We can do multiplication of two 8-bit numbers without using DAD and XCHG command.

Program-

ADDRESS	MNEMONICS	COMMENT
2000	LXI H, 2050H
2003	MOV B, M	B←M
2004	INX H
2005	MOV C, M	C←M
2006	MVI A, 00H	A←00
2008	TOP:ADD B	A<-A+B
2009	DCR C	C←C-1
200A	JNZ TOP
200D	INX H
200E	MOV M, A	M←A
200F	HLT	terminate the program

Explanation –Registers A, H, L, C, B are used for general purpose.

1. LXI H, 2050 will load the HL pair register with the address 2050 of memory location.

2. MOV B, M copies the content of memory into register B.

3. INX H will increment the address of HL pair by one and make it 2051H.

4. MOV C,M copies the content of memory into register C.

5. MVI A,00H assign 00 to A.

6. top: ADD B add the content of accumulator with register B and store the result in accumulator.

7. DCR C decrement the register C.

8. JNZ TOP jumps on top till C doesn’t becomes 0.

9. INX H will increment the address of HL pair by one and make it 2052H.

10. MOV M,A copies the content of A which is our answer to register M.

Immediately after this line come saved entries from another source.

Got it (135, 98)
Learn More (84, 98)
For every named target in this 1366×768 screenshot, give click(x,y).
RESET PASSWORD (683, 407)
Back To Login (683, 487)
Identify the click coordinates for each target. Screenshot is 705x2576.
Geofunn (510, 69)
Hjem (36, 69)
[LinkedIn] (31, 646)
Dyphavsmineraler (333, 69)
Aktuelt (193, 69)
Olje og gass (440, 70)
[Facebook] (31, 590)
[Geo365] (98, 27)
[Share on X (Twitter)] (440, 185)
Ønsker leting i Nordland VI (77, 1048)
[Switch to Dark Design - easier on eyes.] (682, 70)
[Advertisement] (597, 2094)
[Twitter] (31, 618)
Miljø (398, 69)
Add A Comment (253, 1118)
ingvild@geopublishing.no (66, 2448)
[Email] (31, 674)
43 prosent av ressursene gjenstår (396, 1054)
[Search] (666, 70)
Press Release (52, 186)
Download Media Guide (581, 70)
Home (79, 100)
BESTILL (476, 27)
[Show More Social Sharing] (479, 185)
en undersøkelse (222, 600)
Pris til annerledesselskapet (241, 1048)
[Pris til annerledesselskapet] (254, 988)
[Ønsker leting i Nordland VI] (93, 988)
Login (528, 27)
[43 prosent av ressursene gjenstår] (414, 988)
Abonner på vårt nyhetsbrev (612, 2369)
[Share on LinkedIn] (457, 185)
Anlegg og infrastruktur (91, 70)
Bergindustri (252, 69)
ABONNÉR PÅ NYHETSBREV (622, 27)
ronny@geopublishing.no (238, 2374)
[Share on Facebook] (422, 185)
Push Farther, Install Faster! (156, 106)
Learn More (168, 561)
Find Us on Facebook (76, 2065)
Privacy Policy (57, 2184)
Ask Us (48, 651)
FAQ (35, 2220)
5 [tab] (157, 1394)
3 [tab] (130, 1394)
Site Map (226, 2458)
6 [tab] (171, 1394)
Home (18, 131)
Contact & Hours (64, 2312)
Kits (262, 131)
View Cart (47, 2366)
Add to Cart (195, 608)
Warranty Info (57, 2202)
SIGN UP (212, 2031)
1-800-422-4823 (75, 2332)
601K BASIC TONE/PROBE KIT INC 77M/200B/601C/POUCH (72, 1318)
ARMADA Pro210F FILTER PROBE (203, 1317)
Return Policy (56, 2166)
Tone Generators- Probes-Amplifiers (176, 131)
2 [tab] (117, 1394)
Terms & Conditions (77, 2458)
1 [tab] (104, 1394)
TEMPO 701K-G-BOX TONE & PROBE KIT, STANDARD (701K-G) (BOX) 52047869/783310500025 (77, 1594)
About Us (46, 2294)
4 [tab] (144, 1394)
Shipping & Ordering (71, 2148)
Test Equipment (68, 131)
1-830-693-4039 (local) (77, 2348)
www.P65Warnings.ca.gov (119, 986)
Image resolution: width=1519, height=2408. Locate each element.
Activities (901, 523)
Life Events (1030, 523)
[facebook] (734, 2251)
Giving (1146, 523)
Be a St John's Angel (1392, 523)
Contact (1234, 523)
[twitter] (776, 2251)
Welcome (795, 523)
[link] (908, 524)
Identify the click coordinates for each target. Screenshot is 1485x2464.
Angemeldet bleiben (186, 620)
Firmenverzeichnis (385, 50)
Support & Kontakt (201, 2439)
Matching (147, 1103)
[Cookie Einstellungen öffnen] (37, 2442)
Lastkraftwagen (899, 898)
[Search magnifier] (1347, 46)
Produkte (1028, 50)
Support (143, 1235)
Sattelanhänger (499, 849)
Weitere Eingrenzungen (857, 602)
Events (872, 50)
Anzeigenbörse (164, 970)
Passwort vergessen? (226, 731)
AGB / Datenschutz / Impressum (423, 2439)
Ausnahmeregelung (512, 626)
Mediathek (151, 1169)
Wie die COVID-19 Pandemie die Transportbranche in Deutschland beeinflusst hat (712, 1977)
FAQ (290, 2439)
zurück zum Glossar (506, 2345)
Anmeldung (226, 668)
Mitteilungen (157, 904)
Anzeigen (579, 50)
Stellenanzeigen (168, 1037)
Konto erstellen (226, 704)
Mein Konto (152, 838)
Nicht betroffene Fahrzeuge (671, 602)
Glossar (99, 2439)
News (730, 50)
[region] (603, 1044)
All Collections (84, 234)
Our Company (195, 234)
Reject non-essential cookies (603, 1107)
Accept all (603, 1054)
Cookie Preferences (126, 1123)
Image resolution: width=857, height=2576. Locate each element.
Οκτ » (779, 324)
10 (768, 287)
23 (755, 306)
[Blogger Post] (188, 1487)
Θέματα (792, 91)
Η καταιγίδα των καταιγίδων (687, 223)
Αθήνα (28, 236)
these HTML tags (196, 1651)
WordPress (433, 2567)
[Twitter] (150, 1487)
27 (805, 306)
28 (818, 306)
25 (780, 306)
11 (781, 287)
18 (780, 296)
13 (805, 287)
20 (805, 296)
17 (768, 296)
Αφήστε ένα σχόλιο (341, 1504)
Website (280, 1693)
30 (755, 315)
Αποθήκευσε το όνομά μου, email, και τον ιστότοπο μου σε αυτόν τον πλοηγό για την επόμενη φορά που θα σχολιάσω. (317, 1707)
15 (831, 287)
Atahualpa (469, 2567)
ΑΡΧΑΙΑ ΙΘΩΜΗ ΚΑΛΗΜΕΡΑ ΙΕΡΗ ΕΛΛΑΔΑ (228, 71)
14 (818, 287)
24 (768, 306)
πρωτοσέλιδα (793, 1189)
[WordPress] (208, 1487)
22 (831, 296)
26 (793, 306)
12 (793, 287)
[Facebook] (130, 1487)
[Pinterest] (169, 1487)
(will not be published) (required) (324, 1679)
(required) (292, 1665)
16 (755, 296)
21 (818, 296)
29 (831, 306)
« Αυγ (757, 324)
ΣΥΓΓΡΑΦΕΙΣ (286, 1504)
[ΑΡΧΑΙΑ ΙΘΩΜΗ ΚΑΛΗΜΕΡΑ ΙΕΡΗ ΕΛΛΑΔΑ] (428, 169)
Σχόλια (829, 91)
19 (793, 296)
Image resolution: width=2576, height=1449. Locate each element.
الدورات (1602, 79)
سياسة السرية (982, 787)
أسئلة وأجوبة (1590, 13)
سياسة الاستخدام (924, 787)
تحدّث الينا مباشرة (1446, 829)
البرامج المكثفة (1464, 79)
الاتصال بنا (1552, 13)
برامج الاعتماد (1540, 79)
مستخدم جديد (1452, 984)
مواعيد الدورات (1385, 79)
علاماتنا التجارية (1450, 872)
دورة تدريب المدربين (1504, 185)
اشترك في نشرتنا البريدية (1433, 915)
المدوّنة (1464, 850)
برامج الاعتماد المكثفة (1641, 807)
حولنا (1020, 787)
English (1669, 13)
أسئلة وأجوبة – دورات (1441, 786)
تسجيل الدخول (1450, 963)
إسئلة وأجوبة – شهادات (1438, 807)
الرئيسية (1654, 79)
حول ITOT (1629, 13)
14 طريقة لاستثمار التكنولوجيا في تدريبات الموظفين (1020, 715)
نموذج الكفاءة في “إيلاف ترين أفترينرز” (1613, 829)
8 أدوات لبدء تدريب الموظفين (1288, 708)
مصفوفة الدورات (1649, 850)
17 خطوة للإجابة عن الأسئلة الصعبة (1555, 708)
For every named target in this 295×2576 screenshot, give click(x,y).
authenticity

11. HLT stops executing the program and halts any further execution.

Advantages:

The program is a simple and efficient way to multiply two 8-bit numbers using the 8085 microprocessor.
The program uses only a few instructions and requires minimal memory space, making it easy to implement in a microcontroller.
The program produces accurate results since it performs a series of repetitive additions to calculate the product.
The program can be easily modified to multiply larger or smaller numbers by changing the memory addresses.

Disadvantages:

The program is computationally intensive and time-consuming since it requires a series of repetitive additions to calculate the product.
The program is not very efficient in terms of memory usage since it requires several registers to store the operands and intermediate results.
The program is not very scalable since it requires a large number of iterations to multiply large numbers, which may cause overflow or underflow conditions.
The program does not provide any error checking or reporting mechanism, which may make it difficult to identify errors or faults in the program.